* **What is being asked**
Can you transcribe the material word for word, starting at the line that contains "This screenshot has height=868, width=1401." and ending at the end of the material, with the pictures left out?

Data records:
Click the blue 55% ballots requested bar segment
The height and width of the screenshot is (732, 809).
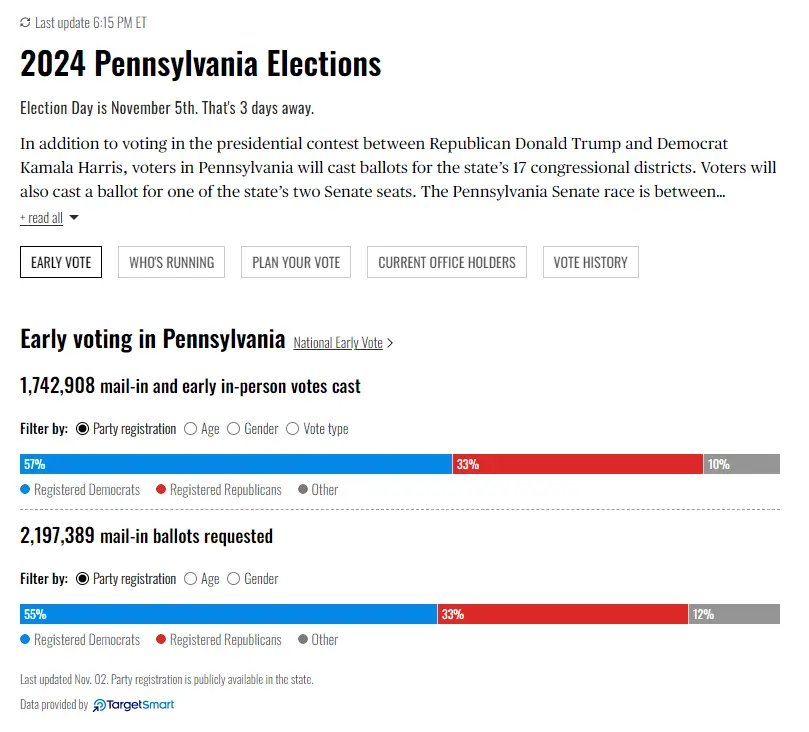pos(228,614)
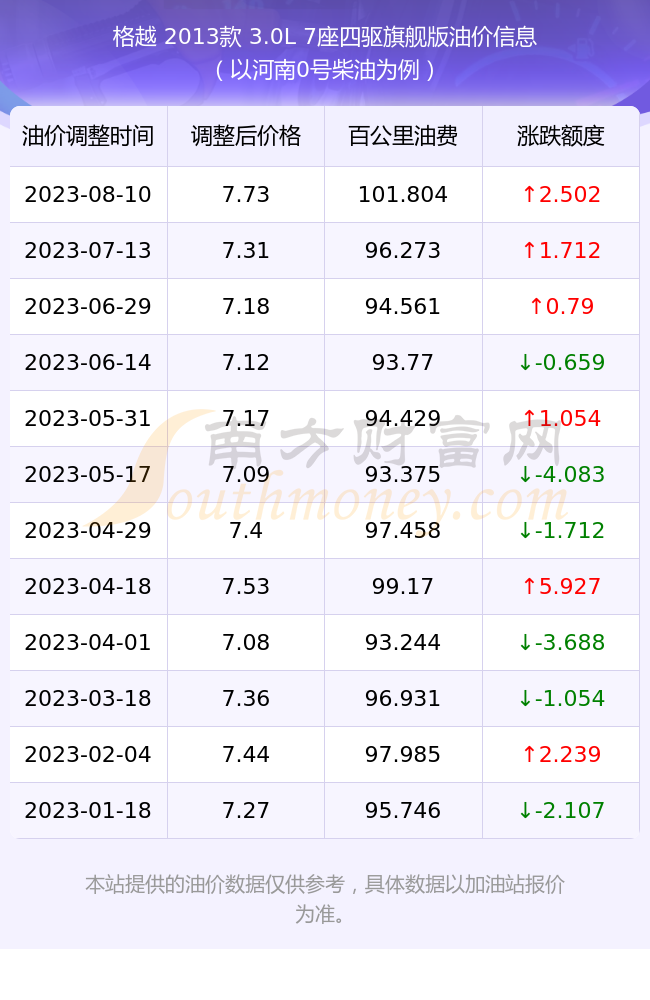Click the 油价调整时间 column header
This screenshot has width=650, height=1000.
coord(88,136)
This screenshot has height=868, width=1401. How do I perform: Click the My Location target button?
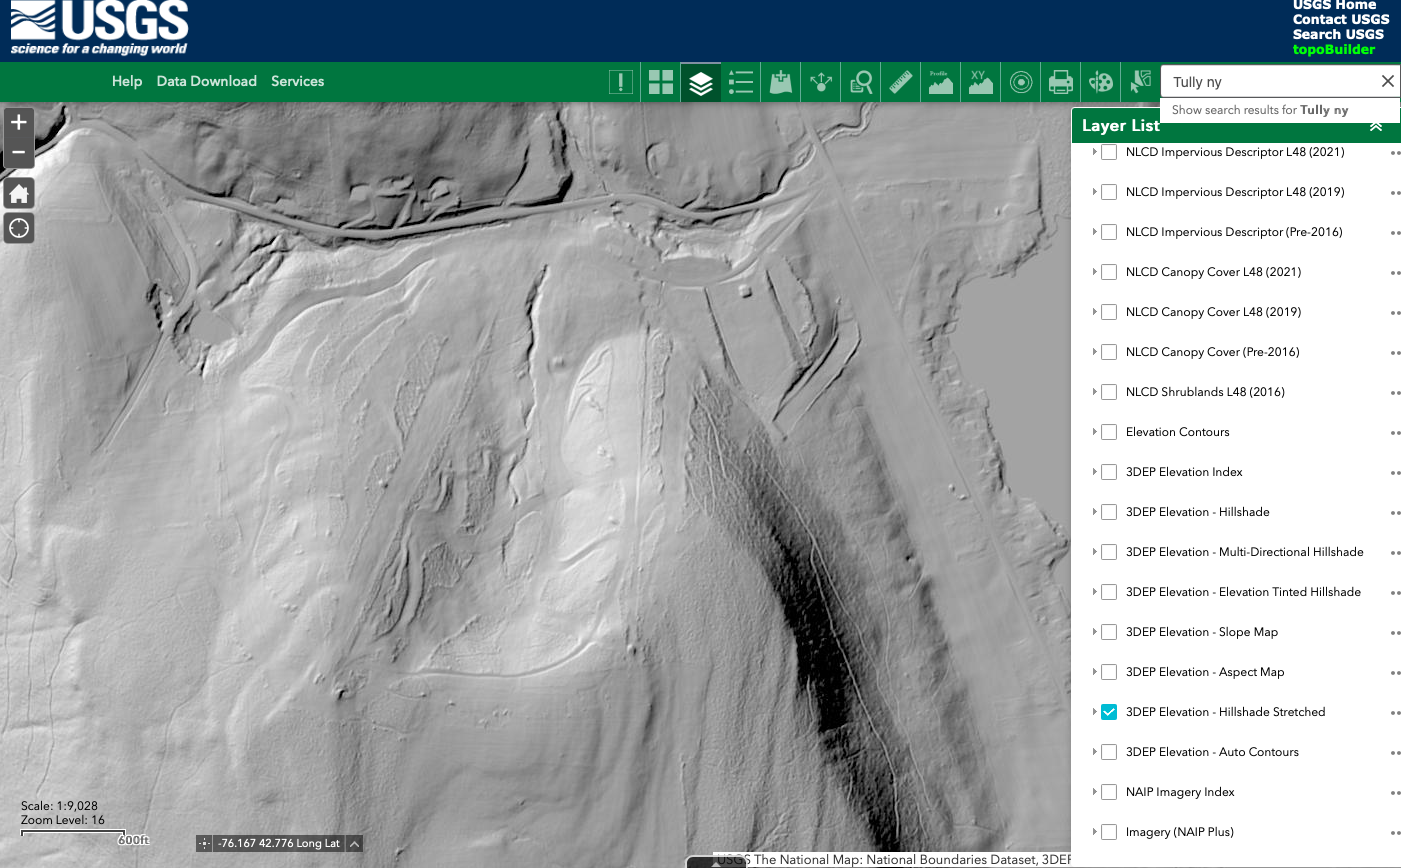[19, 228]
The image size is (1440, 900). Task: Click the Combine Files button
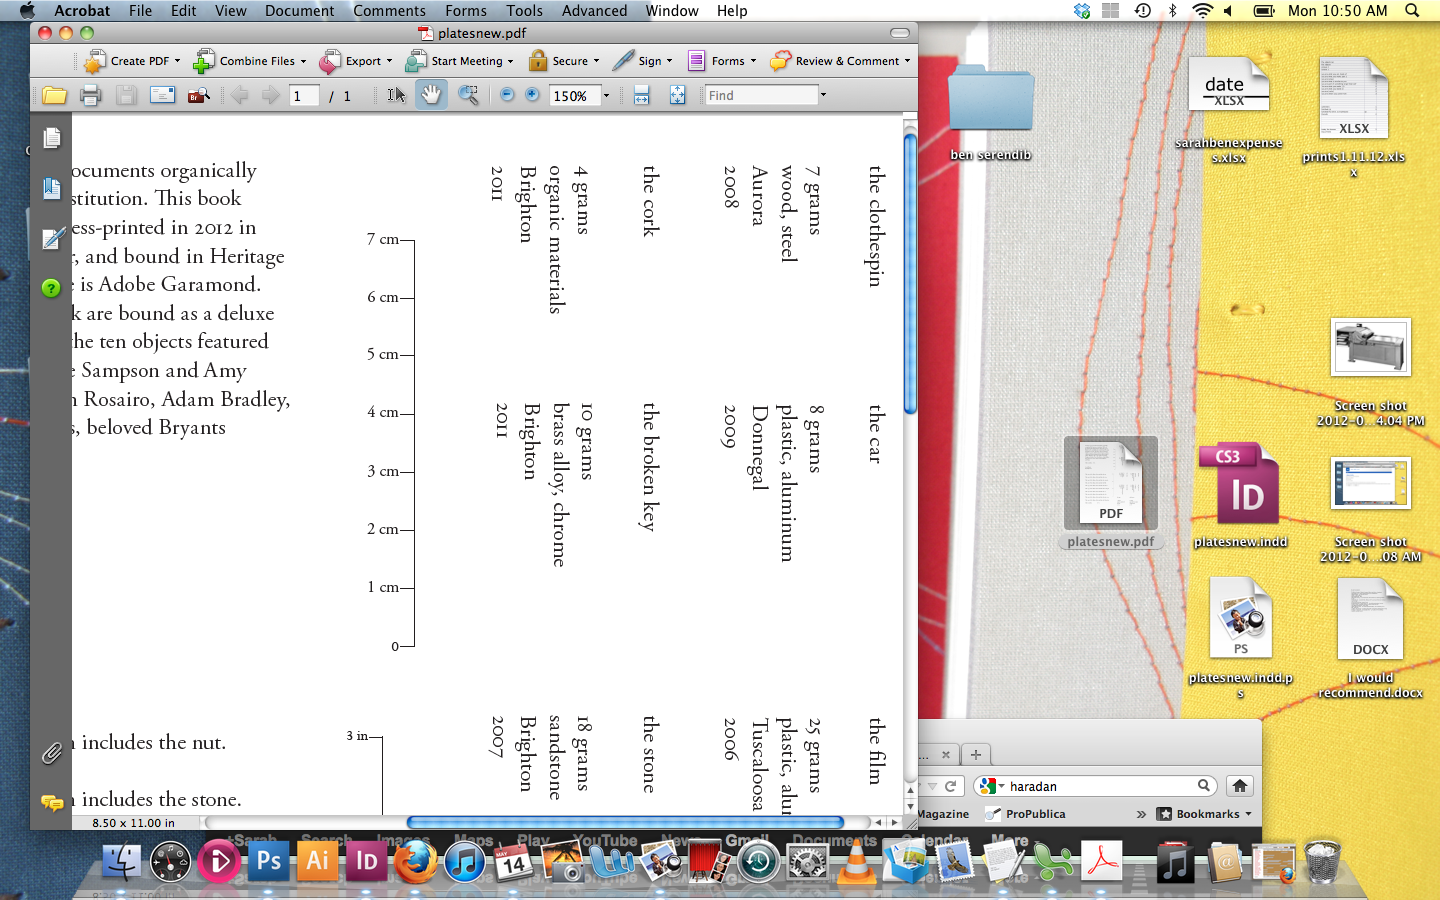pyautogui.click(x=249, y=61)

* **Final result**
This screenshot has height=868, width=1401. How do I perform: Click the My Location target button?
[19, 228]
The image size is (1440, 900). Task: Click the Combine Files button
pyautogui.click(x=249, y=61)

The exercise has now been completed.